* **ARBEITSAUFTRAG**
Gib den Text zur Schulreform in Anhalt-Dessau von „Im aufgeklärten Absolutismus“ bis einschließlich „Philanthropinum maßgeblich beeinflußt.“ wieder. Tausche dabei „Hauptschule“ gegen „Bürgerschule“ aus.

Im aufgeklärten Absolutismus des Fürsten Franz in Anhalt-Dessau gingen nach dem Ende des Philanthropinums die Bestrebungen nach einer dauerhaften grundsätzlichen Reform des Schulwesens weiter. Carl Gottfried Neuendorf (1750–1798), der bereits am Philanthropinum unterrichtet hatte, begründete 1786 in Dessau die Hauptschule, eine reformierte Schule, die die Zeit der Privat- und Winkelschulen beenden sollte. Diese und andere Schulen, wie etwa die von Christian Gotthilf Salzmann (1744–1811) begründete und bis heute bestehende Schule in Schnepfenthal, waren durch das Philanthropinum maßgeblich beeinflußt.

* **DATENABSCHNITT**
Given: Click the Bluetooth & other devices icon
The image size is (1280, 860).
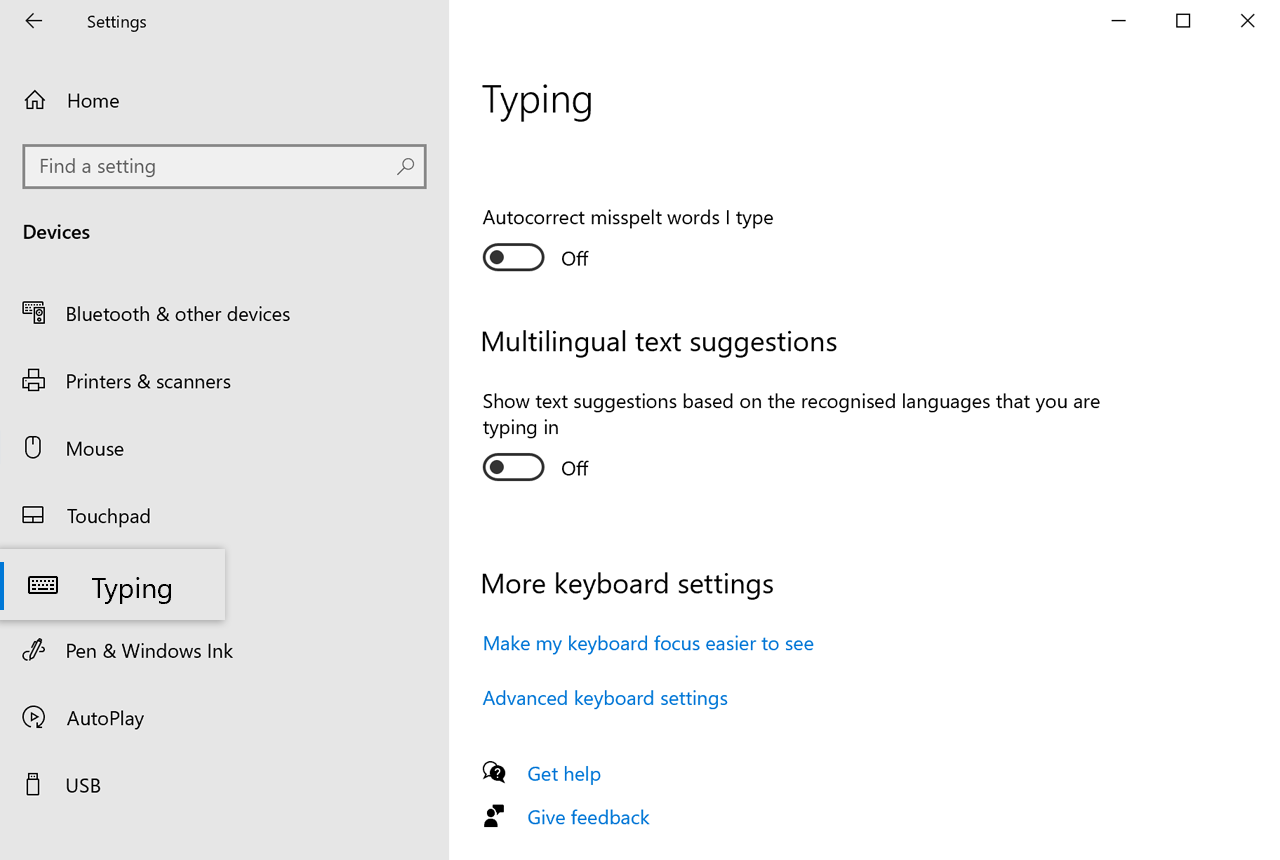Looking at the screenshot, I should pyautogui.click(x=34, y=313).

* **LÖSUNG**
Im aufgeklärten Absolutismus des Fürsten Franz in Anhalt-Dessau gingen nach dem Ende des Philanthropinums die Bestrebungen nach einer dauerhaften grundsätzlichen Reform des Schulwesens weiter. Carl Gottfried Neuendorf (1750–1798), der bereits am Philanthropinum unterrichtet hatte, begründete 1786 in Dessau die Bürgerschule, eine reformierte Schule, die die Zeit der Privat- und Winkelschulen beenden sollte. Diese und andere Schulen, wie etwa die von Christian Gotthilf Salzmann (1744–1811) begründete und bis heute bestehende Schule in Schnepfenthal, waren durch das Philanthropinum maßgeblich beeinflußt.